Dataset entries

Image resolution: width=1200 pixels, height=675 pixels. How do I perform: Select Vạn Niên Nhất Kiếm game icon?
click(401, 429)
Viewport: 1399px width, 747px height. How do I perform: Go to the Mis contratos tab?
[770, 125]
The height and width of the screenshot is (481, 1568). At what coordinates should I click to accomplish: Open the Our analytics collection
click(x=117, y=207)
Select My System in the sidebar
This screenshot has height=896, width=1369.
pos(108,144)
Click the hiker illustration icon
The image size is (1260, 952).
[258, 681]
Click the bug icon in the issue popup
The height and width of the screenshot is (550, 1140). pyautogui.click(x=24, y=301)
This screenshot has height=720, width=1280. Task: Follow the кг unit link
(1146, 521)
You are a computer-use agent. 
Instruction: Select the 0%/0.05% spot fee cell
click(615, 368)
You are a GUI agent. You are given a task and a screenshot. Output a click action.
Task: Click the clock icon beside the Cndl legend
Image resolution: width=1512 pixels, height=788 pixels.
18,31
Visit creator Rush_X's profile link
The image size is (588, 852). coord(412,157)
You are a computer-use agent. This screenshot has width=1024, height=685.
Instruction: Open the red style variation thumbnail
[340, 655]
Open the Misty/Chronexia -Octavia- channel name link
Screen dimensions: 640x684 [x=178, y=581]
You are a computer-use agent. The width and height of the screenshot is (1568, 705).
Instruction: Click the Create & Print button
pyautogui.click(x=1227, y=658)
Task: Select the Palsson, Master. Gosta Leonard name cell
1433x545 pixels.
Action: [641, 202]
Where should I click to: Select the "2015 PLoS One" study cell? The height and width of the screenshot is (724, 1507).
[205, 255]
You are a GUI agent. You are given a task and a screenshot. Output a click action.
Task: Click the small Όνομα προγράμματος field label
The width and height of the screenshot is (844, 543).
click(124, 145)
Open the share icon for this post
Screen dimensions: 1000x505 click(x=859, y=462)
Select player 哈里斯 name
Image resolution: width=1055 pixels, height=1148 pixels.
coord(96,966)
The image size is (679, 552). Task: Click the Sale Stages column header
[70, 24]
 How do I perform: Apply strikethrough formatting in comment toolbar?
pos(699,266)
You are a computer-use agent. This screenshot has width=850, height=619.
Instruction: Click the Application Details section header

◆ **The problem**: Return every entry exactly as given.

◆ **Answer to this exercise**:
Image resolution: width=1200 pixels, height=675 pixels. How do I perform: Select Vạn Niên Nhất Kiếm game icon?
click(401, 429)
Viewport: 1399px width, 747px height. How do I perform: Go to the Mis contratos tab?
[770, 125]
The height and width of the screenshot is (481, 1568). At what coordinates should I click to accomplish: Open the Our analytics collection
click(x=117, y=207)
Select My System in the sidebar
This screenshot has height=896, width=1369.
pos(108,144)
Click the hiker illustration icon
The image size is (1260, 952).
[258, 681]
Click the bug icon in the issue popup
The height and width of the screenshot is (550, 1140). pyautogui.click(x=24, y=301)
This screenshot has height=720, width=1280. Task: Follow the кг unit link
(1146, 521)
You are a computer-use agent. 
Instruction: Select the 0%/0.05% spot fee cell
click(615, 368)
You are a GUI agent. You are given a task and a screenshot. Output a click action.
Task: Click the clock icon beside the Cndl legend
Image resolution: width=1512 pixels, height=788 pixels.
18,31
Visit creator Rush_X's profile link
The image size is (588, 852). coord(412,157)
You are a computer-use agent. This screenshot has width=1024, height=685.
Instruction: Open the red style variation thumbnail
[340, 655]
Open the Misty/Chronexia -Octavia- channel name link
Screen dimensions: 640x684 [x=178, y=581]
You are a computer-use agent. The width and height of the screenshot is (1568, 705).
Instruction: Click the Create & Print button
pyautogui.click(x=1227, y=658)
Task: Select the Palsson, Master. Gosta Leonard name cell
1433x545 pixels.
Action: [641, 202]
Where should I click to: Select the "2015 PLoS One" study cell? The height and width of the screenshot is (724, 1507).
[205, 255]
You are a GUI agent. You are given a task and a screenshot. Output a click action.
Task: Click the small Όνομα προγράμματος field label
The width and height of the screenshot is (844, 543).
click(124, 145)
Open the share icon for this post
Screen dimensions: 1000x505 click(x=859, y=462)
Select player 哈里斯 name
Image resolution: width=1055 pixels, height=1148 pixels.
coord(96,966)
The image size is (679, 552). Task: Click the Sale Stages column header
[70, 24]
 How do I perform: Apply strikethrough formatting in comment toolbar?
pos(699,266)
You are a computer-use agent. This screenshot has width=850, height=619.
Instruction: Click the Application Details section header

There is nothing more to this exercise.